If you want to schedule a doctor's appointment or check on the status of a medication without picking up the phone, Amazon Alexa can help.
As of this week, the voice assistant is HIPAA compliant, which means Amazon can work with hospitals and other health providers that manage protective health data to share personal information on an Echo.
But what users can't do yet is connect with a doctor or a therapist through the device, and it might be a few years before they can. Currently, Amazon is working with applications on an invite-only basis, and none of the initial six developers link patients with doctors.
Developers focused on digital health have concerns about using home speakers like the Echo and Google Home for medical consults because privacy issues continue to emerge and there's too much risk in sensitive health information falling into the wrong hands. Earlier this week, Bloomberg reported that thousands of employees listen in to snippets of conversations on Alexa to supposedly improve the product experience.
"It's tricky," said Robbie Cape, CEO of 98point6, a Seattle-based company that provides virtual medical consults via smartphones and the web. "To uphold user trust, I can imagine that Amazon Alexa would need to confirm they're talking to the right person, but also that there's no one else in the room listening to the conversation."
Cape's team, which includes former Amazon and Microsoft employees, has thought a lot about whether 98point6's technology should be available through voice assistants, but they're not yet moving ahead with any plans.
Talkspace CEO Oren Frank has also been considering how to integrate his virtual therapy app with voice technologies, including Alexa, as many of the users already prefer Siri to typing out a message. But he said he's reluctant to trust Alexa, because it's vital that his users feel their personal information is safely locked away.
"I give Amazon the benefit of the doubt over say, Facebook, but I also realize that they're new to providing health care services," said Frank.
For now, Amazon is focusing more on things like nutrition coaching and tools to help users find nearby health services.
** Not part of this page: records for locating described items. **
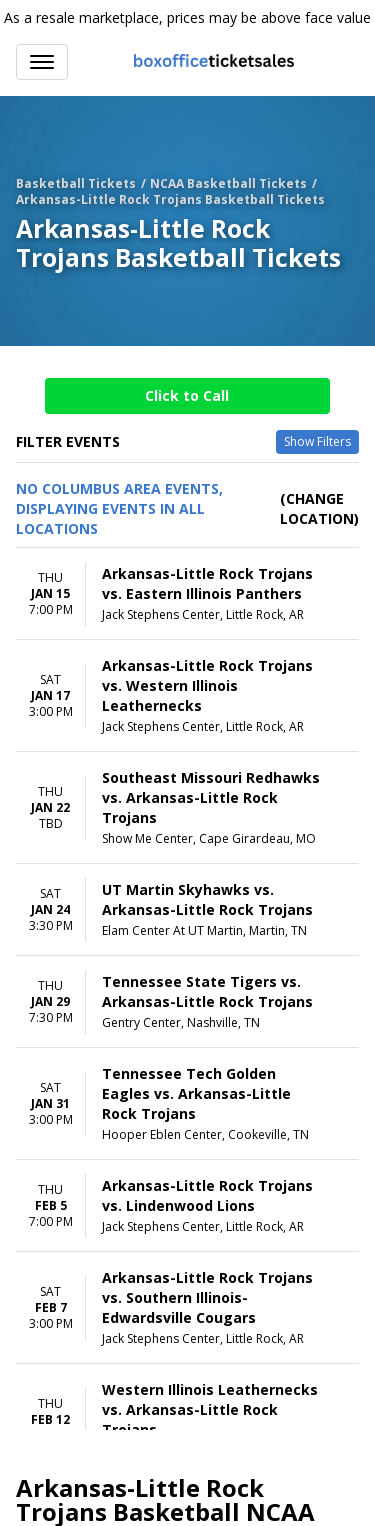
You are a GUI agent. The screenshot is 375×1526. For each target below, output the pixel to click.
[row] (187, 594)
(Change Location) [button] (319, 508)
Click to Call (187, 395)
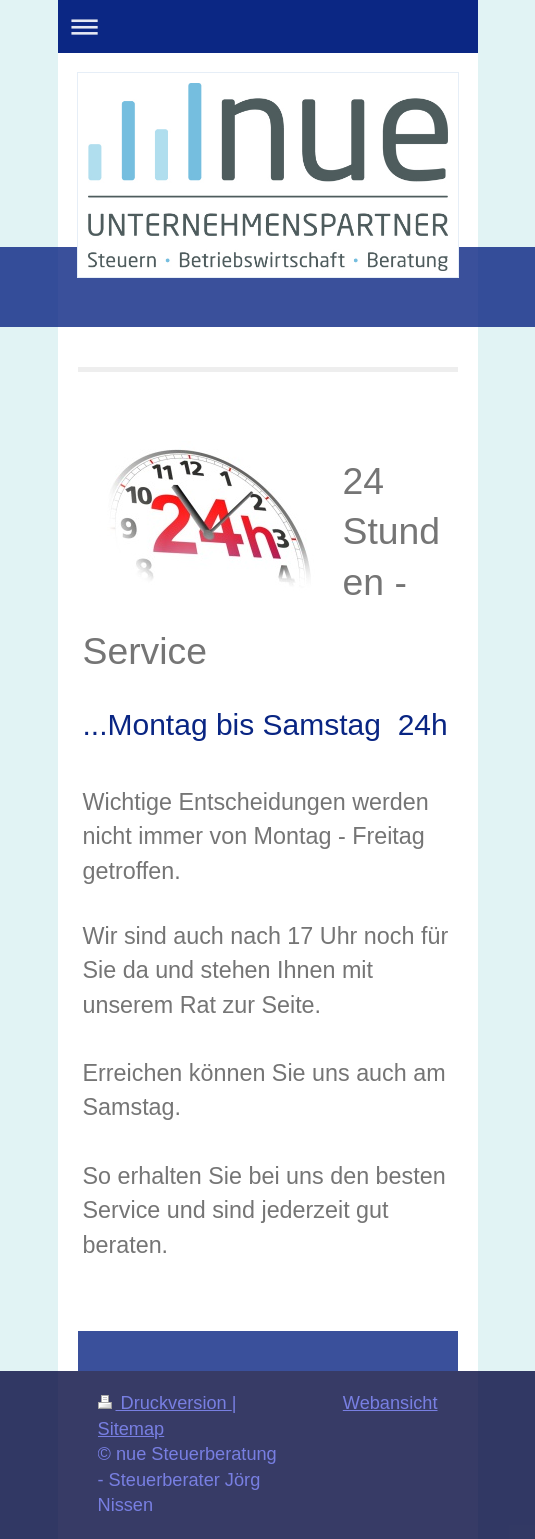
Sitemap (131, 1429)
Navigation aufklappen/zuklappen (268, 26)
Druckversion (165, 1403)
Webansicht (390, 1403)
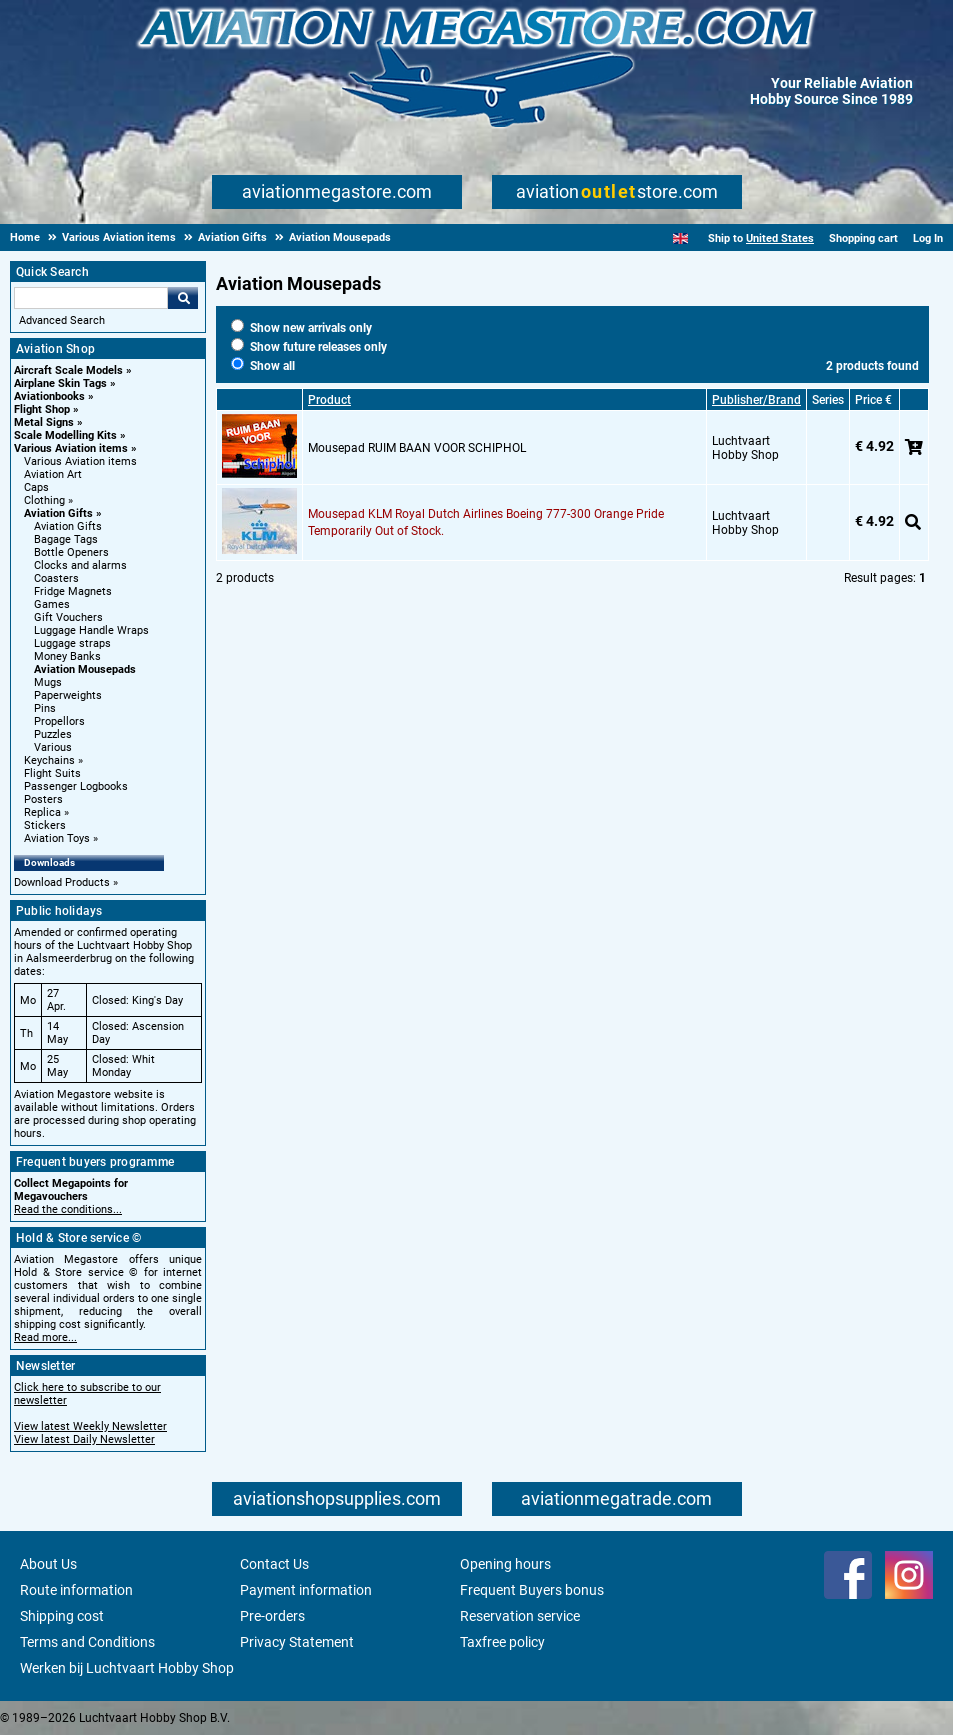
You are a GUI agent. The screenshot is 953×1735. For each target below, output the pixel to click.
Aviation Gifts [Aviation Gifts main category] (68, 526)
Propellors (59, 721)
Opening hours (505, 1564)
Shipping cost (62, 1616)
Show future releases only (309, 347)
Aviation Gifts (58, 513)
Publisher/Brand (756, 400)
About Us (48, 1564)
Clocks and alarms (80, 565)
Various (53, 747)
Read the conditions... (68, 1209)
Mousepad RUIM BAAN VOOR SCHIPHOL (417, 448)
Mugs (48, 682)
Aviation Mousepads (85, 669)
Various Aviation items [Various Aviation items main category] (80, 461)
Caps (36, 487)
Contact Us (274, 1564)
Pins (45, 708)
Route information (76, 1590)
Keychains (49, 760)
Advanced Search (62, 320)
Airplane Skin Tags (60, 383)
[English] (680, 238)
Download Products (62, 882)
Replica (42, 812)
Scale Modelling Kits (65, 435)
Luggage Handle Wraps (91, 630)
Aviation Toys (57, 838)
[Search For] (91, 298)
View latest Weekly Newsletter (90, 1426)
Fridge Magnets (73, 591)
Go (183, 298)
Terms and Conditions (87, 1642)
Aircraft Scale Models (68, 370)
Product (329, 400)
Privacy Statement (297, 1642)
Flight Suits (52, 773)
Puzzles (53, 734)
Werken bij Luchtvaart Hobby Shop (127, 1668)
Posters (43, 799)
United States (780, 238)
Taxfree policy (502, 1642)
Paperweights (68, 695)
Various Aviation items (71, 448)
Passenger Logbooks (76, 786)
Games (52, 604)
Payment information (306, 1590)
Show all (263, 366)
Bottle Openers (71, 552)
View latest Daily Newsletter (84, 1439)
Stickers (45, 825)
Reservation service (520, 1616)
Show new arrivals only (301, 328)
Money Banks (67, 656)
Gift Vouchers (68, 617)
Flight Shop (42, 409)
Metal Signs (44, 422)
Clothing (44, 500)
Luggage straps (72, 643)
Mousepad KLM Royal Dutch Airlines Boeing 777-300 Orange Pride (486, 514)
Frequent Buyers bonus (532, 1590)
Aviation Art (53, 474)
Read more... (45, 1337)
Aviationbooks (49, 396)
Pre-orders (272, 1616)
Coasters (56, 578)
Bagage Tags (66, 539)
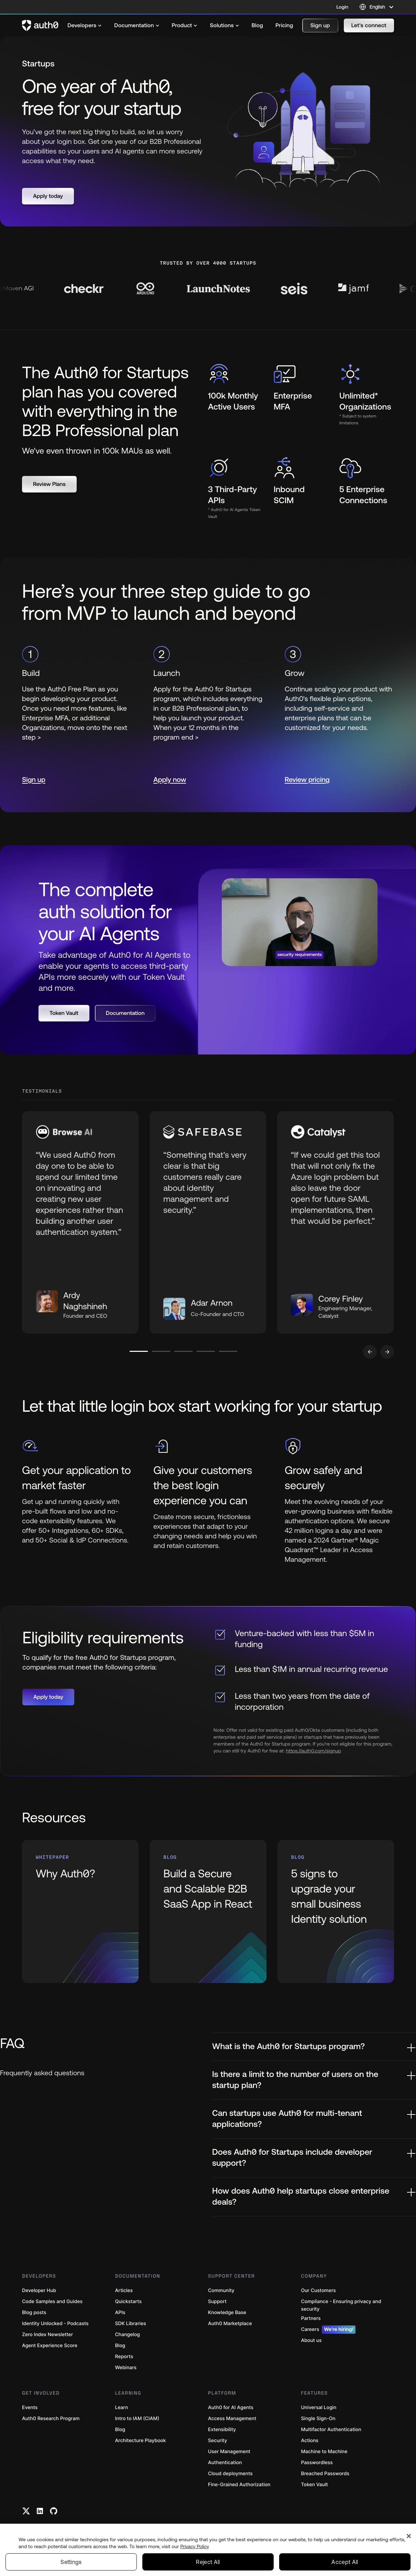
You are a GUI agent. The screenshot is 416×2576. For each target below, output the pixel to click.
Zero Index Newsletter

These are areas that involve less liability or potential for abuse, legal experts told CNBC.
"It seems to me like they're doing it the right way," said David Schoolcraft, a Seattle-based lawyer at Ogden Murphy Wallace who specializes in privacy and health-care information technology. "Something like finding a location for urgent care or a basic followup is more generic and isn't likely to cause harm."
Meanwhile, Amazon is working on technologies that could enhance privacy in the future. For example, the company is reportedly building out better capabilities to identify specific voices in a household and is developing Alexa-integrated ear buds, which would enable users to keep other people around them from hearing the conversation.
"For Amazon, this will be a long-term process that requires ongoing monitoring and training and education," said Schoolcraft. "Compliance is a process and not a one-time step."